Based on PK modeling and simulation analyses, a dose of 12 mg/kg infused over 60 minutes once daily in pediatric patients ≤7 days PNA resulted in median (90% prediction interval) for maximum plasma concentration (Cmax) of 8.4 mcg/mL (range: 5.3 -13.3 mcg/mL) and AUC∞ of 96.4 mg*hr/L (range: 64.5 -141.6 mg*hr/L); in pediatric patients >7 days and < 90 days PNA a dose of 14 mg/kg infused over 60 minutes once daily resulted in a median (90% prediction interval) for Cmax of 9.6 mcg/mL (range: 6.l -15.1 mcg/mL) and AUC∞ of 73.l mg*hr/L (range: 45.6 -131.6 mg*hr/L). All simulated AUC∞ were within the range of AUC∞ values reported in other studies in adults treated for tuberculosis.
Microbiology
Mechanism Of Action
Rifampin inhibits DNA-dependent RNA polymerase activity in susceptible Mycobacterium tuberculosis organisms. Specifically, it interacts with bacterial RNA polymerase but does not inhibit the mammalian enzyme.
Resistance
Organisms resistant to rifampin are likely to be resistant to other rifamycins.
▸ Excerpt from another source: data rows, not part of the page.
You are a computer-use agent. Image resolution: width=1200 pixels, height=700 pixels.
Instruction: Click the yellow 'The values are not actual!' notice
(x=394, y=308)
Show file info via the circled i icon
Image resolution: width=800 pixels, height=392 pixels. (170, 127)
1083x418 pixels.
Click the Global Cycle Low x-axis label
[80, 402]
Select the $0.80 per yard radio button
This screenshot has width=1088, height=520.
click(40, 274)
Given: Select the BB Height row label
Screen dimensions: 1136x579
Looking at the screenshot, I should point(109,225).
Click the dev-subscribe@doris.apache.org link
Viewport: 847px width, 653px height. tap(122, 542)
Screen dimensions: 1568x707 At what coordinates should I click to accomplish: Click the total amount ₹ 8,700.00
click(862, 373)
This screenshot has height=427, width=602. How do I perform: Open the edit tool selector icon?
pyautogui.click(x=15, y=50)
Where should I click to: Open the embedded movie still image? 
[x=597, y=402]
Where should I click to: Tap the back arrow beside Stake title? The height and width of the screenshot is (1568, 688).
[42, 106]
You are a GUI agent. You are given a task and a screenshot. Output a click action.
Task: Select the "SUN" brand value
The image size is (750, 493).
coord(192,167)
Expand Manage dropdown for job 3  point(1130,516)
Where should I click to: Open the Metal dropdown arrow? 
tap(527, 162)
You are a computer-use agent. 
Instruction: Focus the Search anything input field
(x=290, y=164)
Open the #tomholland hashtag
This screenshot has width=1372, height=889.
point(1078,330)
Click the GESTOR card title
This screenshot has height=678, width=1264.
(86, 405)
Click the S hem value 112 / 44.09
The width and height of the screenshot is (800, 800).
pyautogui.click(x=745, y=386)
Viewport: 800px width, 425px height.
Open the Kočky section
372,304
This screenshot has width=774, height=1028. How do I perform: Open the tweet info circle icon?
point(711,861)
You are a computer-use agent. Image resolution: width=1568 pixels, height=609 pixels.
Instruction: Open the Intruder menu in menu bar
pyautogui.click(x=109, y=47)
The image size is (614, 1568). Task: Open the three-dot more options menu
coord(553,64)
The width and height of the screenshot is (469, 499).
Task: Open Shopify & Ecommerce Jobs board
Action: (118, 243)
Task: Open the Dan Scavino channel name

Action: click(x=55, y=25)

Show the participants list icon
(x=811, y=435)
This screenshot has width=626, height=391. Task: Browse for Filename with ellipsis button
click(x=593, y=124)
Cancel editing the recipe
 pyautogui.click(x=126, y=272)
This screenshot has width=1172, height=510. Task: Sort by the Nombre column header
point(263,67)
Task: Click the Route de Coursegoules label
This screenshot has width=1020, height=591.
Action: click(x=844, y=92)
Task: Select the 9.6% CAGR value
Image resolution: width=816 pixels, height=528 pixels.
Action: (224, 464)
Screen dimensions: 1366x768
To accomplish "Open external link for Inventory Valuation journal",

In the treatment of both tuberculosis and the meningococcal carrier state (see INDICATIONS), the small number of resistant cells present within large populations of susceptible cells can rapidly become predominant. In addition, resistance to rifampin has been determined to occur as single-step mutations of the DNA-dependent RNA polymerase. Since resistance can emerge rapidly, appropriate susceptibility tests should be performed in the event of persistent positive cultures.
Activity In Vitro And In Vivo
Rifampin has bactericidal activity in vitro against slow and intermittently growing M. tuberculosis organisms.
Rifampin has been shown to be active against most isolates of the following microorganisms, both in vitro and in clinical infections (see INDICATIONS):
Aerobic Gram-Negative Microorganisms
Neisseria meningitidis
“Other” Microorganisms
Mycobacterium tuberculosis
The following in vitro data are available, but their clinical significance is unknown. At least 90% of the following bacteria exhibit an in vitro minimum inhibitory concentration (MIC) less than or equal to the susceptible breakpoint for rifampin against isolates of similar genus or organism group. However, the efficacy of rifampin in treating clinical infections caused by these bacteria has not been established in adequate and well-controlled clinical trials.
Aerobic Gram-Positive Microorganisms
Staphylococcus aureus (including Methicillin-Resistant S. aureus/MRSA)
Staphylococcus epidermidis
Aerobic Gram-Negative Microorganisms
Haemophilus influenzae
“Other” Microorganisms
Mycobacterium leprae
ß-lactamase production should have no effect on rifampin activity.
Susceptibility Testing
For specific information regarding susceptibility test criteria and associated test methods and quality control standards recognized by FDA for this drug, please see: www.fda.gov/STIC.